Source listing

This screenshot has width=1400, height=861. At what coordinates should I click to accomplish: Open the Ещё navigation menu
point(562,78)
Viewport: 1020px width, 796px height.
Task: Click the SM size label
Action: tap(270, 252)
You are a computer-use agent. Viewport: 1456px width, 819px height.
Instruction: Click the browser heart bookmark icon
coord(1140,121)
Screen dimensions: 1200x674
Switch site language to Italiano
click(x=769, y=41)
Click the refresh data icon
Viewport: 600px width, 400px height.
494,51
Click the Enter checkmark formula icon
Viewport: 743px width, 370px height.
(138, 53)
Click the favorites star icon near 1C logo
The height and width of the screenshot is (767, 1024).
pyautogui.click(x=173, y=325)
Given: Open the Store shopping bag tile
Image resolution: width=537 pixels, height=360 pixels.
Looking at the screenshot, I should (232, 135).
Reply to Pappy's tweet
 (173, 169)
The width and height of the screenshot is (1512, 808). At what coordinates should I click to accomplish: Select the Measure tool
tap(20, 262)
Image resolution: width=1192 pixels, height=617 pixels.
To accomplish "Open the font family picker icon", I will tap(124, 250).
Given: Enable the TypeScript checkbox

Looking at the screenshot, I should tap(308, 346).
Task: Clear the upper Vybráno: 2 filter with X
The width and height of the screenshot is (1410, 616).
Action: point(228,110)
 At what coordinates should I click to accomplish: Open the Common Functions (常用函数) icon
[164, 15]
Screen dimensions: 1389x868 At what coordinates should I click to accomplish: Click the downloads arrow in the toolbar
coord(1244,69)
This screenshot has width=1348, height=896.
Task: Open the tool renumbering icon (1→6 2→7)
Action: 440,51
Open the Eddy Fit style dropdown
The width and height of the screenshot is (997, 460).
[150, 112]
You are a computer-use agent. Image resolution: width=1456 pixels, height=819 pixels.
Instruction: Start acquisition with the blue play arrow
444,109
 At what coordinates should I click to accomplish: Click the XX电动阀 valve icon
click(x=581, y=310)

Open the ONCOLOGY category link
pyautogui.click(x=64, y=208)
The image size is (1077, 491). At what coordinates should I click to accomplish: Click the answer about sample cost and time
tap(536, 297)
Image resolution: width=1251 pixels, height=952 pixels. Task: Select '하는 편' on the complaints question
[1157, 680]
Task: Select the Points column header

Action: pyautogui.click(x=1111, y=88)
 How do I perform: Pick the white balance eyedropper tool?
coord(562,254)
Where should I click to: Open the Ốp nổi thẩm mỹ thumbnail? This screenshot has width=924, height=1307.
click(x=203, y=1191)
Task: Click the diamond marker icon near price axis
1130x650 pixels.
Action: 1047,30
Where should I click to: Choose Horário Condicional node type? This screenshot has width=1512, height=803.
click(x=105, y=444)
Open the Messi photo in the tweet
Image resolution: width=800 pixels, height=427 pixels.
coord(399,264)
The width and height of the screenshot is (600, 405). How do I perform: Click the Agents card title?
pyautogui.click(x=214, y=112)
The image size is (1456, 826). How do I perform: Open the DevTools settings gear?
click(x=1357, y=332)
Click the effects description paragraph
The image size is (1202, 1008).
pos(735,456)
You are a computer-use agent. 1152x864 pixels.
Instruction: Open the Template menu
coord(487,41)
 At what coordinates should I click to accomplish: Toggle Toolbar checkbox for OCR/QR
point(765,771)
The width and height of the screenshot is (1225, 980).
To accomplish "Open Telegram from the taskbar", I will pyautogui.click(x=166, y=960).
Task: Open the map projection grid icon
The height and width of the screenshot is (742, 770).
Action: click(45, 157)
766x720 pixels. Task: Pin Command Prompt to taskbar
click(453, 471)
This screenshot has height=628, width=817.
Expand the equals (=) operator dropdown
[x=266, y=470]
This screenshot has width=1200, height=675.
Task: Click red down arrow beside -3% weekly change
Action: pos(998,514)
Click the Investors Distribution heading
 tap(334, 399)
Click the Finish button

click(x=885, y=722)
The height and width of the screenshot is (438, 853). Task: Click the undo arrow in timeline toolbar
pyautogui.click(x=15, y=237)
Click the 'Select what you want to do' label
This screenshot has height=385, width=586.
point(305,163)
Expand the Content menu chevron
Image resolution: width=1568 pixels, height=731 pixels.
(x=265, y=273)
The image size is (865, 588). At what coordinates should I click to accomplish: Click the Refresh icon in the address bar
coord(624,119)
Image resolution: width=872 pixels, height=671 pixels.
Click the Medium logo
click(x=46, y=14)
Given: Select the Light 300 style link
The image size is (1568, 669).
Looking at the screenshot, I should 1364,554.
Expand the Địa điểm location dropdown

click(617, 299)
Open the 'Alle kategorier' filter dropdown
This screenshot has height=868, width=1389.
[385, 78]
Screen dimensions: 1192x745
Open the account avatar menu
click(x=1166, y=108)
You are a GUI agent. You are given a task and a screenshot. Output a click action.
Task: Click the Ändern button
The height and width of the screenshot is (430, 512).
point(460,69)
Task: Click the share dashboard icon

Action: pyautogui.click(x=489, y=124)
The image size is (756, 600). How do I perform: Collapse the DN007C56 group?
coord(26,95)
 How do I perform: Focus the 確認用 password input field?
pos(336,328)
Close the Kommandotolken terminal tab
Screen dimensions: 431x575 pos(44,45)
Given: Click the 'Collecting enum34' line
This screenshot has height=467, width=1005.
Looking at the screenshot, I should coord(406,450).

Objective:
Copy out the lines of the listing above verbatim, covering the stretch from the line containing "Given: Open the Store shopping bag tile" through the line containing "tap(20, 262)", including both of those lines.

Problem solution:
Given: Open the Store shopping bag tile
Image resolution: width=537 pixels, height=360 pixels.
Looking at the screenshot, I should (232, 135).
Reply to Pappy's tweet
 (173, 169)
The width and height of the screenshot is (1512, 808). At what coordinates should I click to accomplish: Select the Measure tool
tap(20, 262)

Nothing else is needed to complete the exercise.